Exercise goal - Give the count of lines below that include the word "button", and say nothing else.

Stored items
"""

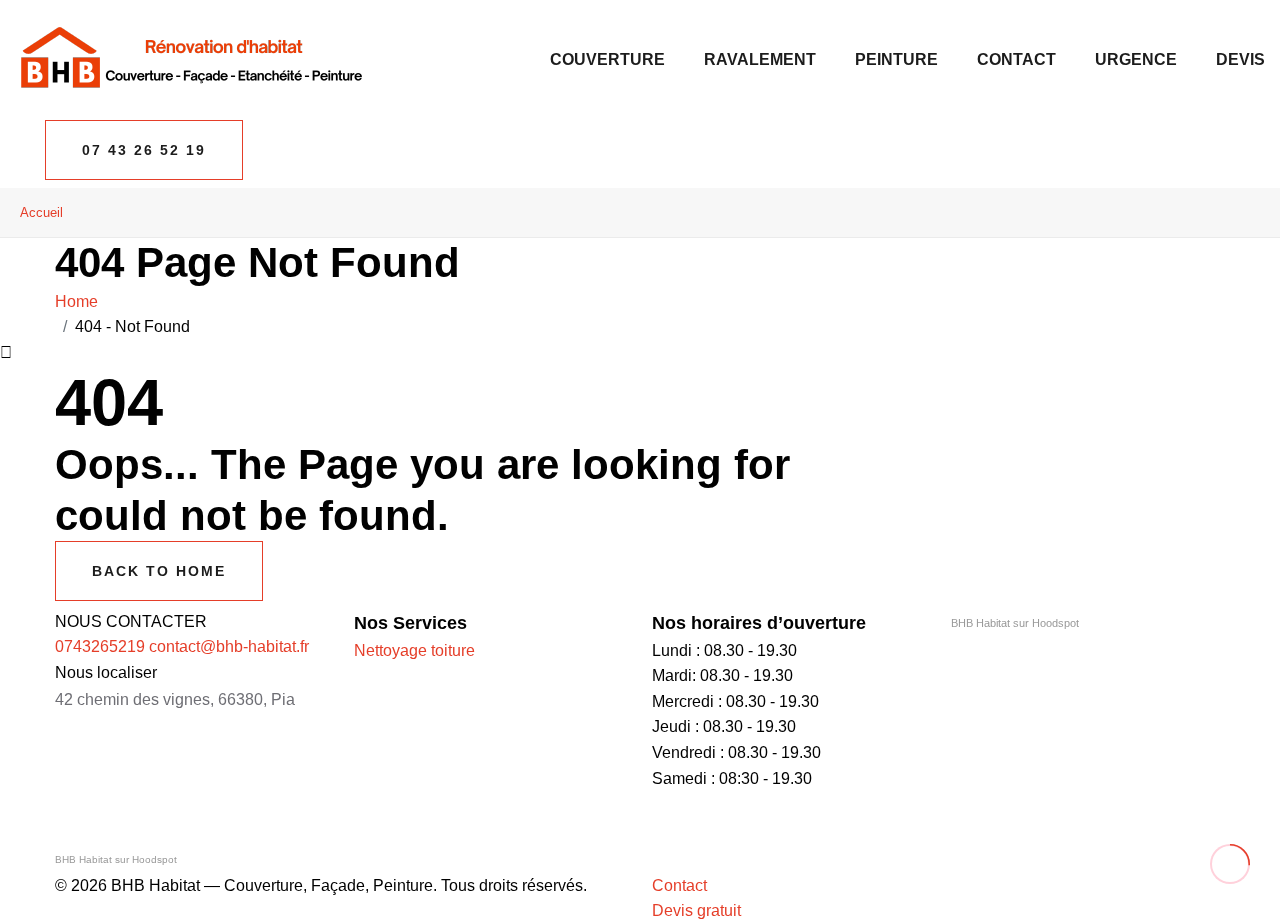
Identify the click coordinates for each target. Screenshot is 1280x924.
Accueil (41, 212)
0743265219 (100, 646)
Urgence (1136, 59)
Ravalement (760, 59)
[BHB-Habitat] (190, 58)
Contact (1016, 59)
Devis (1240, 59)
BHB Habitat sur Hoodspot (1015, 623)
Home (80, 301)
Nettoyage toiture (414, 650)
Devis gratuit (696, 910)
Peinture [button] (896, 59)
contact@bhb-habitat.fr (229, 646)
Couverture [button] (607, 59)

"""

Response to this exercise - 2